Die jüngsten Erkenntnisse der deutschen und europäischen Ermittlungsbehörden zeichnen ein unmissverständliches Bild: Inzwischen verursacht die organisierte Kriminalität größere wirtschaftliche Schäden im Bereich der Computertechnologie als im Bereich der Drogendelikte 1. Mit Lösungen weit über eine Firewall hinaus lassen sich geschäftskritischen Daten kontrollieren und schützen.

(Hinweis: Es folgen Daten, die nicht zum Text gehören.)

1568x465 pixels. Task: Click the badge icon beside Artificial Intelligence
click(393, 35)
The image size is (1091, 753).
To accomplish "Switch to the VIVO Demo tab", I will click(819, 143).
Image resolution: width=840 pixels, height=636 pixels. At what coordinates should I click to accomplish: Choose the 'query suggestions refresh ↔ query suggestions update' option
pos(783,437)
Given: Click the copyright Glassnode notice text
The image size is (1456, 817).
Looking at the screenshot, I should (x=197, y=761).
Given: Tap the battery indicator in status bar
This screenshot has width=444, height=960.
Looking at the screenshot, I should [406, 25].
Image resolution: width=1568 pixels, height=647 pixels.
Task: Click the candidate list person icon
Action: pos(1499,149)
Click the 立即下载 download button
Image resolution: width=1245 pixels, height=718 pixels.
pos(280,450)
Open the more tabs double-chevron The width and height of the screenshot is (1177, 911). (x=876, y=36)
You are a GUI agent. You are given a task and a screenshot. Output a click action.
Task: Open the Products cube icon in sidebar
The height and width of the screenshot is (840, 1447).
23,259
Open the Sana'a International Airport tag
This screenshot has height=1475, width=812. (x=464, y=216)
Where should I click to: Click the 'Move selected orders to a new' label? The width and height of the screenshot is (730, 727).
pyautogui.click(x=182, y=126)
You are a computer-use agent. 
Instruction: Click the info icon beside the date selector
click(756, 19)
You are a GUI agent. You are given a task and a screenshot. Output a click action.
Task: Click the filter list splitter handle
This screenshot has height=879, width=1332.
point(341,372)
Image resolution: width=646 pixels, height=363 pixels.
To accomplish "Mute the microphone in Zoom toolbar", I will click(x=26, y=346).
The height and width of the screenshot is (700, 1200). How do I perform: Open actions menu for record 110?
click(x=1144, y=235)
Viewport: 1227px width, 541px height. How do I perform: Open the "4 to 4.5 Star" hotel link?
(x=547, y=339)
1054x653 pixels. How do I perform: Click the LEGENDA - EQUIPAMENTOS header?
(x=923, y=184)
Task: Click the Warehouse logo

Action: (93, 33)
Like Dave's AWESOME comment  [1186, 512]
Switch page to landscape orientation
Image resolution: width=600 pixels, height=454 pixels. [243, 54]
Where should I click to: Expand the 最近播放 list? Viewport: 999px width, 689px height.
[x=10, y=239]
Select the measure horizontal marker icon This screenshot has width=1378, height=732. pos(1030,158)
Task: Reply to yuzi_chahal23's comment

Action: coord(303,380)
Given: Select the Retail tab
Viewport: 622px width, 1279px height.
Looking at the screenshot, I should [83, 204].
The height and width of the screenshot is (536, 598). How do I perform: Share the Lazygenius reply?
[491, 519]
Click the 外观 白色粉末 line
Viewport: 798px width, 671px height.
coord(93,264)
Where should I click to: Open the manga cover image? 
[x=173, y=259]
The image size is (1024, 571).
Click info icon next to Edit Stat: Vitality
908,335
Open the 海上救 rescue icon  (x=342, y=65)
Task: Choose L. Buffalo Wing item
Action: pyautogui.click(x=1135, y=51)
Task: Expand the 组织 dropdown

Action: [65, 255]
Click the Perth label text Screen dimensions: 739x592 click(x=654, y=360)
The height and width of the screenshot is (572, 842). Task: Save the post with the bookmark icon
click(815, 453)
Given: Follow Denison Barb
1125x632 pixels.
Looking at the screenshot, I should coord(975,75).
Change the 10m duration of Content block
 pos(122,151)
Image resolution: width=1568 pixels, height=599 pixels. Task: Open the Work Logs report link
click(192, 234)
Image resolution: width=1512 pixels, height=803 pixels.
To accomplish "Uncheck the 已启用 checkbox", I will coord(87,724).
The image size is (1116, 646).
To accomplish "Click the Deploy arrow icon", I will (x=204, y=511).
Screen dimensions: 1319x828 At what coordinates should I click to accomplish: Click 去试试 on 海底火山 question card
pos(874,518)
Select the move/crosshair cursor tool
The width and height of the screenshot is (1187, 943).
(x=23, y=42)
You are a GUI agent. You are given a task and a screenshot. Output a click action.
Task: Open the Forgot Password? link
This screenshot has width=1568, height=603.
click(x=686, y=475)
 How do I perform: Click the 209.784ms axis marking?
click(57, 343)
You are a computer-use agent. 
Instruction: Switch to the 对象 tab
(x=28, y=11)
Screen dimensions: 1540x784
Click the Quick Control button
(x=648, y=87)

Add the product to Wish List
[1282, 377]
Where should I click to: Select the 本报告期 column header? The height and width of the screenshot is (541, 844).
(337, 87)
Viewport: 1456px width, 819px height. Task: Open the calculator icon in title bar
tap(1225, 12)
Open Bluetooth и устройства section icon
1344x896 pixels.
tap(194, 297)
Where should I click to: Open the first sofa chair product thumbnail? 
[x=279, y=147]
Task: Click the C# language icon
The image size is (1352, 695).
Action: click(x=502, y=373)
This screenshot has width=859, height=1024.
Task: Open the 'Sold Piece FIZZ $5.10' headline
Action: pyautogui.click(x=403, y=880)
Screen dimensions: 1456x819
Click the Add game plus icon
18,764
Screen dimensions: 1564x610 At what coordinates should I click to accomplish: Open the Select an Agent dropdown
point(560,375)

Unternehmen aller Größen und Branchen verzeichnen nicht
nur immer mehr Angriffe auf ihre Daten, sondern sind auch
einer ständig wachsenden Bandbreite an Attacken
ausgesetzt. Einer der wichtigsten Gründe hierfür ist,
dass sie häufig auf angemessene organisatorische
Strukturen verzichten. Noch immer gilt vielfach die
Annahme, dass Standards wie Firewall- und
Antimalware-Technologien ausreichend wären. Solche
Ansätze wurden bereits vor Jahren entwickelt, um
Infrastrukturen zu schützen. Sie bieten heute und vor dem
Hintergrund der rasanten technologischen Entwicklungen
jedoch nur unzureichenden Schutz für das höchste Gut,
das Unternehmen und öffentlichen Einrichtungen besitzen:
geschäftskritische Informationen.
Wenn Wettbewerbern etwa Marktbearbeitungsstrategien,
Forschungs- und Entwicklungsergebnisse sowie Kunden- und
Finanzdaten in die Hände fallen, kann das einen
erheblichen wirtschaftlichen Schaden bedeuten. Immer
häufiger gelangen etwa Teile der Datenbestände unbemerkt
außerhalb der unternehmenseigenen Organisation. Damit
sind sie der Kontrolle entzogen und stehen beispielsweise
im Internet frei zur Verfügung oder werden zum Rückkauf
angeboten. Zudem kommt es immer wieder dazu, dass die
Systeme zur Datenspeicherung und -vorhaltung nicht
ausreichend vor unberechtigten Zugriffen durch Mitarbeiter
oder Externe geschützt sind. Das hat mitunter zur Folge,
dass sogar strafrechtlich relevante externe Daten in die
Systeme eingeschleust und dort anonym für den Zugriff
fremder Abnehmer zur Verfügung gestellt werden.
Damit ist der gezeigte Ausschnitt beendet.